I'm sure this is something simple, I just don't understand enough about character and file encoding to know what the problem is. My origfile is encoded in UTF-8 (converted from UCS-2LE). The problem may have more to do with my lack of encoding knowledge and handling strings wrong than the module, hopefully someone can explain why though. I've tried everything I know without just randomly inserting code and search the errors I'm getting with no luck so far.
Here's my python
from unidecode import unidecode
def toascii():
origfile = open(r'C:\log.convert', 'rb')
convertfile = open(r'C:\log.toascii', 'wb')
for line in origfile:
line = unidecode(line)
convertfile.write(line)
origfile.close()
convertfile.close()
toascii();
If I don't open the original file in byte mode (origfile = open('file.txt','r') then I get an error UnicodeDecodeError: 'charmap' codec can't decode byte 0x90 in position 1563: character maps to <undefined> from the for line in origfile: line.
If I do open it in byte mode 'rb' I get TypeError: ord() expected string length 1, but int found from the line = unidecode(line) line.
if I declare line as a string line = unidecode(str(line)) then it will write to the file, but... not correctly. \r\n'b'\xef\xbb\xbf[ 2013.10.05 16:18:01 ] User_Name > .\xe2\x95\x90\xe2\x95\x90\xe2\x95\x90\xe2\x95\x90\ It's writing out the \n, \r, etc and unicode characters instead of converting them to anything.
If I convert the line to string as above, and open the convertfile in byte mode 'wb' it gives the error TypeError: 'str' does not support the buffer interface
If I open it in byte mode without declaring it a string 'wb' and unidecode(line) then I get the TypeError: ord() expected string length 1, but int found error again.
The unidecode module accepts unicode string values and returns a unicode string in Python 3. You are giving it binary data instead.

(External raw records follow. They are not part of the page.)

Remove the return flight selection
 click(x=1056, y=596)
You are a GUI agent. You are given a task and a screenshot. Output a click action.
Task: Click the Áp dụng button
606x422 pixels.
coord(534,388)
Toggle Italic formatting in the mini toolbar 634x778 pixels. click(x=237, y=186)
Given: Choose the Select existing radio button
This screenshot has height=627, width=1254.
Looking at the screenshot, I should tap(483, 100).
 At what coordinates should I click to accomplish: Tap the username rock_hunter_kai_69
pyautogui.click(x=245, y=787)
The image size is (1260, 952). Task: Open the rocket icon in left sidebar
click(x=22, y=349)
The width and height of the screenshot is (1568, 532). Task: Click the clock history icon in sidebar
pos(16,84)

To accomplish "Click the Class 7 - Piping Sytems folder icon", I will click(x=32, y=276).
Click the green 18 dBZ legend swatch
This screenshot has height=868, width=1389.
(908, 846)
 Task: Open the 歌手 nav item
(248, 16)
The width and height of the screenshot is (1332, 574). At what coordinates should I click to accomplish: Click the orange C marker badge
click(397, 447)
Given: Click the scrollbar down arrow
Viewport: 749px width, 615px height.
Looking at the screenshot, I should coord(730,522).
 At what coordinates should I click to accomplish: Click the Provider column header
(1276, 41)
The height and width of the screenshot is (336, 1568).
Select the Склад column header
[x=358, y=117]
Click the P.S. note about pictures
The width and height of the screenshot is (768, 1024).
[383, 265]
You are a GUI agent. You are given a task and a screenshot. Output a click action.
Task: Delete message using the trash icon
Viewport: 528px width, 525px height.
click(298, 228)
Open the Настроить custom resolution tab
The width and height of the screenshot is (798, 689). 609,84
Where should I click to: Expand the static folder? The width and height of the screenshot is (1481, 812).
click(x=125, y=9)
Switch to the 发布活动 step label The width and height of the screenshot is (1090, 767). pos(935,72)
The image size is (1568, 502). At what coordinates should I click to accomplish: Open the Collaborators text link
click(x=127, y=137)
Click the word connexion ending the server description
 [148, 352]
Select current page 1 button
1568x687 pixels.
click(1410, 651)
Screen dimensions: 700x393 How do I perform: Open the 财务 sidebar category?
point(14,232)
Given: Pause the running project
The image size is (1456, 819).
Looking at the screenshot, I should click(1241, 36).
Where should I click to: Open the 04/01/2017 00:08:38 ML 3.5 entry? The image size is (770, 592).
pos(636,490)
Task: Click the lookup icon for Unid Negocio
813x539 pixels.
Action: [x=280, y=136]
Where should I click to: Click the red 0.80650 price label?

Decode to unicode or open the input text file in textmode, and encode the result to ASCII before writing it to a file, or open the output text file in text mode.
Quoting from the module documentation:
The module exports a single function that takes an Unicode object (Python 2.x) or string (Python 3.x) and returns a string (that can be encoded to ASCII bytes in Python 3.x)
Emphasis mine.
This should work:
def toascii():
with open(r'C:\log.convert', 'r', encoding='utf8') as origfile, open(r'C:\log.toascii', 'w', encoding='ascii') as convertfile:
for line in origfile:
line = unidecode(line)
convertfile.write(line)
This opens the inputfile in text modus (using UTF8 encoding, which judging by your sample line is correct) and writes in text modus (encoding to ASCII).
You do need to explicitly specify the encoding of the file you are opening; if you omit the encoding the current system locale is used (the result of a locale.getpreferredencoding(False) call), which usually won't be the correct codec if your code needs to be portable.